Text section:

+--

This is problematic, because equality is at the basis of many other things. For one, a faulty equality method for a type C might mean that you cannot reliably put an object of type C in a collection. You might have two elements elem1, elem2 of type C that are equal, i.e., “elem1.equals(elem2)” yields true. Nevertheless, with commonly occurring faulty implementations of the equals method, you could still see behavior like the following:
Set hashSet = new java.util.HashSet();
hashSet.add(elem1);
hashSet.contains(elem2); // returns false!

Here are four common pitfalls3 that can cause inconsistent behavior when overriding equals:

  1. Defining equals with the wrong signature.
  2. Changing equals without also changing hashCode.
  3. Defining equals in terms of mutable fields.
  4. Failing to define equals as an equivalence relation.

These four pitfalls are discussed in the remainder of this section.

Pitfall #1: Defining equals with the wrong signature.

Consider adding an equality method to the following class of simple points:

public class Point {

private final int x;
private final int y;

public Point(int x, int y) {
this.x = x;
this.y = y;
}

public int getX() {
return x;
}

public int getY() {
return y;
}

// ...

+--

Dataset content:
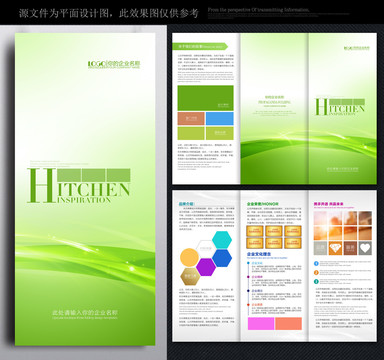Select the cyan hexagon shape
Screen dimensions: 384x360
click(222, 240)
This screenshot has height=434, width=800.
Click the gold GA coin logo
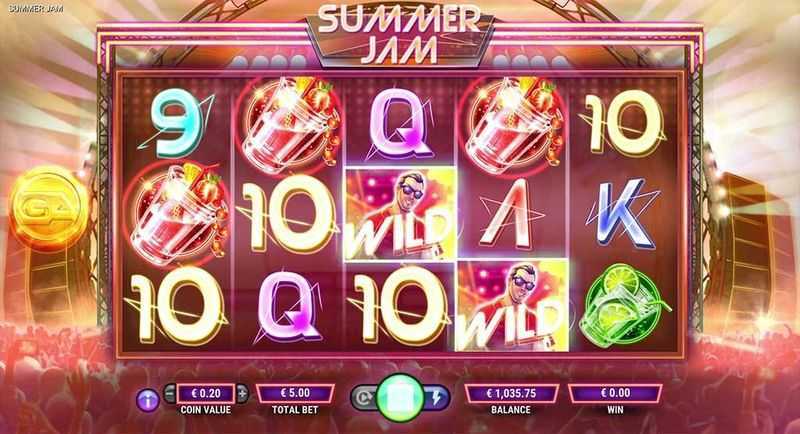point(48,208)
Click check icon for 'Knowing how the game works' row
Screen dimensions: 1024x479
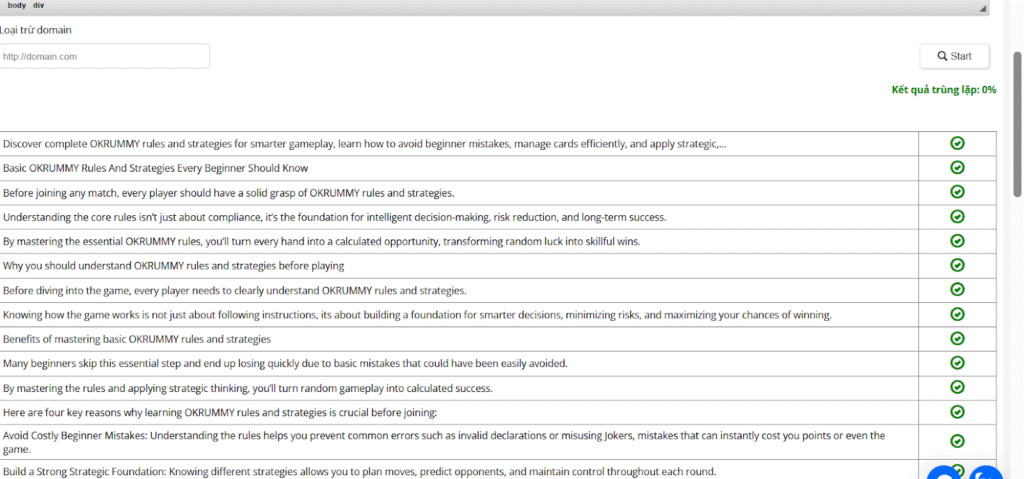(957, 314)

+--

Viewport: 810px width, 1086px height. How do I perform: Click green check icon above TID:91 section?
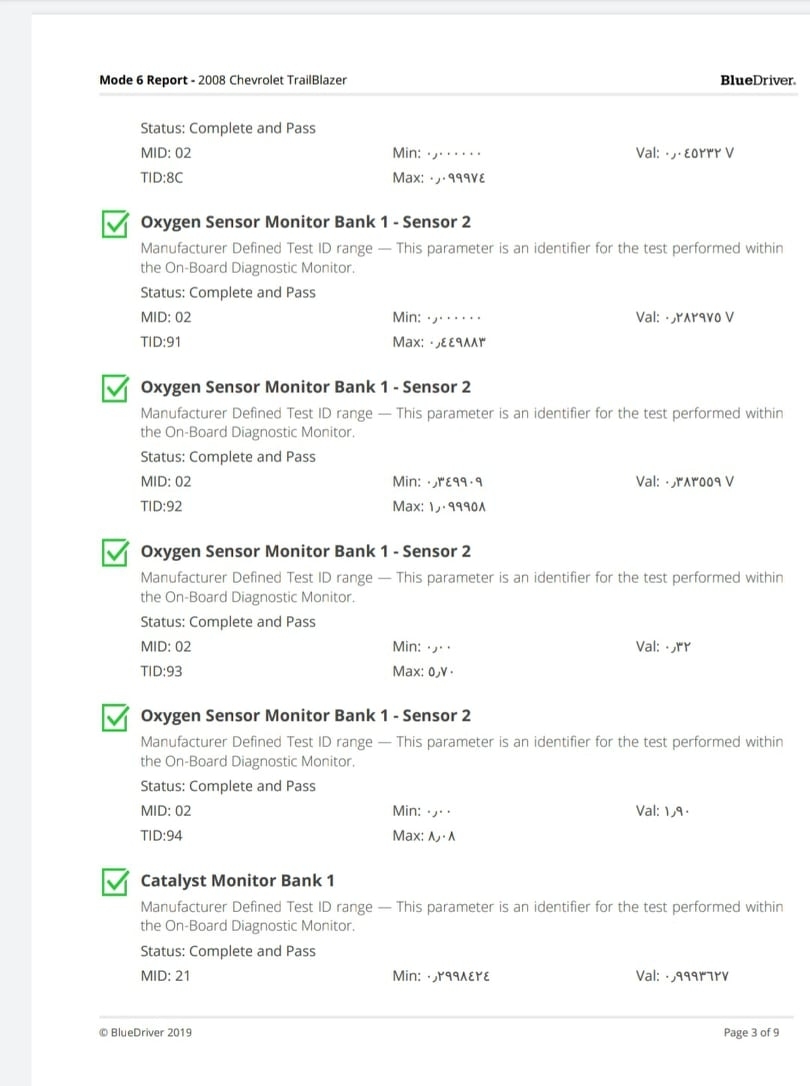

+--

Set of tasks:
• a. Copy word for word the part of the text on Java equality starting with "3. Defining equals" and going on through "#1: Defining equals with the wrong signature.".
• b. Answer these questions from the text on Java equality:
(i) In the example with the set, what does the call to contains with elem2 return?
(ii) Which pitfall is listed second?
(iii) What are the names of the two fields in the Point class?
The records have nothing to do with what comes next.

Written responses:
• a.
3. Defining equals in terms of mutable fields.
  4. Failing to define equals as an equivalence relation.

These four pitfalls are discussed in the remainder of this section.

Pitfall #1: Defining equals with the wrong signature.

• b.
(i) false
(ii) Changing equals without also changing hashCode.
(iii) x and y